Friday, May 24, 2019

Safety Tidbit 4.33 - Hair in Machinery


Safety Tidbit 4.33 – Hair in Machinery

References:
Michaud, J. (2011). The History of the American Beard. The New Yorker, July 28, 2011

I’m sure many of you have observed workers with long beards working around moving equipment. A client recently asked me if there was an OSHA regulation about the length of beards while working around machinery. Beards have been in and out of fashion for as long as men have been able to trim their whiskers. Not one of the signers of the Declaration of Independence wore a beard (Michaud, 2011).  In the 1960s and 1970s beards grew in popularity which persists to today.

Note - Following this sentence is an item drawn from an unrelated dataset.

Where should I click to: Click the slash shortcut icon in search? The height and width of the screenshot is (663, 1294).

As I reviewed OSHA’s regulations and interpretations, I could not find any reference to protective measures for hair being caught in a machine. OSHA’s Machine Guarding standard, 1910.212, states: “One or more methods of machine guarding shall be provided to protect the operator and other employees in the machine area from hazards such as those created by point of operation, ingoing nip points, rotating parts, flying chips, and sparks.”

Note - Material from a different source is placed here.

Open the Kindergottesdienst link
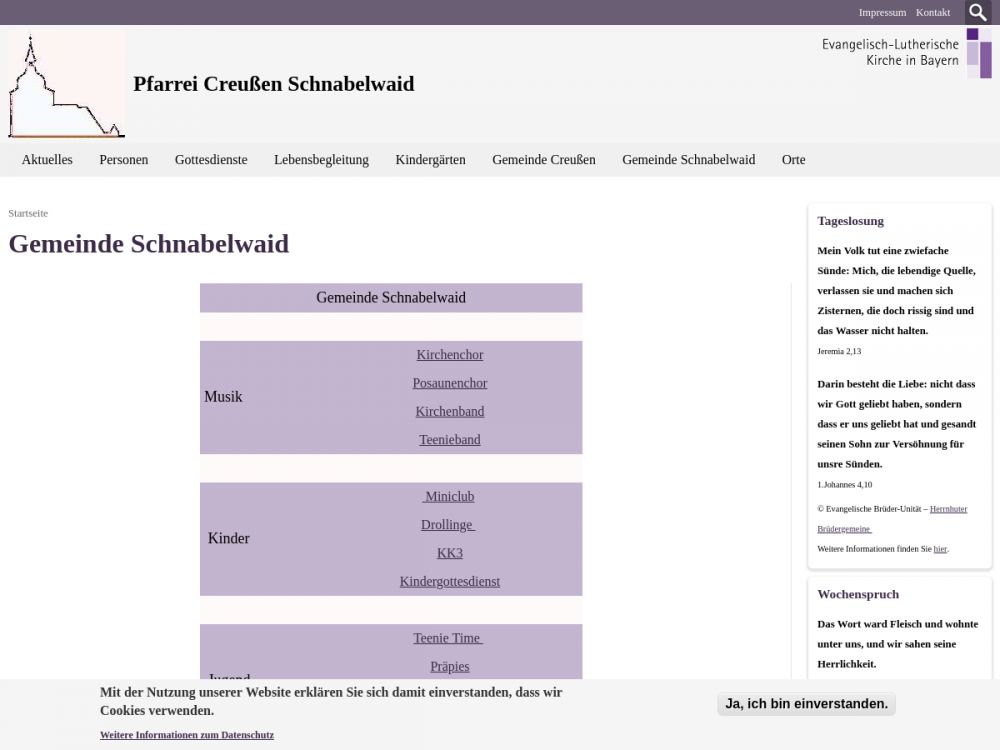1000x750 pixels. click(x=449, y=582)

Depending on the hazard in your workplace, the employer needs to evaluate each instance. The most drastic control would be to require the man to shave as a condition of employment. For example, if sparks are a concern, then shaving off the beard may seem to be the best alternative. However, control of the sparks might better serve everyone as the fire hazard no longer exists and therefore, cannot burn down the facility.

Unfortunately, OSHA does not have a ready answer and relies on the employer to evaluate their work environment and protect each of their workers using best practices.  Ultimately, every person with long hair, working around machinery, knows they need to keep their hair tied up while working, but how does a man with a long beard “tie up” his beard is another question. It will depend on the beard and the operation.

Hope this was helpful and thank you for reading my Safety Tidbits! Comments and questions are always welcome. ~ Bryan

P.S. If you have a new safety or health question, please let me know.

Tuesday, May 7, 2019

Safety Tidbit 4.32 - Railway Safety


Safety Tidbit 4.32 – Railway Safety

This week’s Safety Tidbit was written by one of my students, Devin Jeffries – a junior in the Safety Sciences Program at Indiana University of PA.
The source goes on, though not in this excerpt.